[Pixel coordinate grounding data]
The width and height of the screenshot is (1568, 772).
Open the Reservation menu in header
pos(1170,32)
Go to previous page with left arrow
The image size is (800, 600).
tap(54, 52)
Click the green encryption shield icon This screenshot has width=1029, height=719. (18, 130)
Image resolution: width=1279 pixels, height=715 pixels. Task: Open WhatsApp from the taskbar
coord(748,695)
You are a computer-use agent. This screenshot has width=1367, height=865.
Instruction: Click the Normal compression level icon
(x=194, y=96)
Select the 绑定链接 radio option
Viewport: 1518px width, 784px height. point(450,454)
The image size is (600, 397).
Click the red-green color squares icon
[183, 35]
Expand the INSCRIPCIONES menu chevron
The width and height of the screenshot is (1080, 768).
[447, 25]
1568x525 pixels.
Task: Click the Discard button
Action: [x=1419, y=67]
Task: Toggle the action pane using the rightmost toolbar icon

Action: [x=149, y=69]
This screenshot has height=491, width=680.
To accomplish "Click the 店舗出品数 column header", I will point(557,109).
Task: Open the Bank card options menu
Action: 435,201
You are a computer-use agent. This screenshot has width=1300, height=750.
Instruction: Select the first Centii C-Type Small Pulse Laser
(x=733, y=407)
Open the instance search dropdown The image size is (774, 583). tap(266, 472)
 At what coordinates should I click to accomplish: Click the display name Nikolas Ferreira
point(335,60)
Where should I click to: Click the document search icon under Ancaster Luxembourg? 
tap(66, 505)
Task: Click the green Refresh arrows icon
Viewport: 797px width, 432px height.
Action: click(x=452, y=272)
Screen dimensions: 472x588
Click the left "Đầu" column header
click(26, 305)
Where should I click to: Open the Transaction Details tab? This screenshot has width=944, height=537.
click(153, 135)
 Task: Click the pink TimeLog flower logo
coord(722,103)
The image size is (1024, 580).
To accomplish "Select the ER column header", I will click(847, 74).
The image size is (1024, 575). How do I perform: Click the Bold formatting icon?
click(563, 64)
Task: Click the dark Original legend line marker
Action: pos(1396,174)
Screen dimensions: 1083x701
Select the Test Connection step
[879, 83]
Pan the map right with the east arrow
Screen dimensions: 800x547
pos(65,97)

### Your goal
The lines of the records that contain the string "computer" should be located and copied.

### Solution to this exercise
You are a computer-use agent. This screenshot has width=1367, height=865.
You are a computer-use agent. This screenshot has width=1300, height=750.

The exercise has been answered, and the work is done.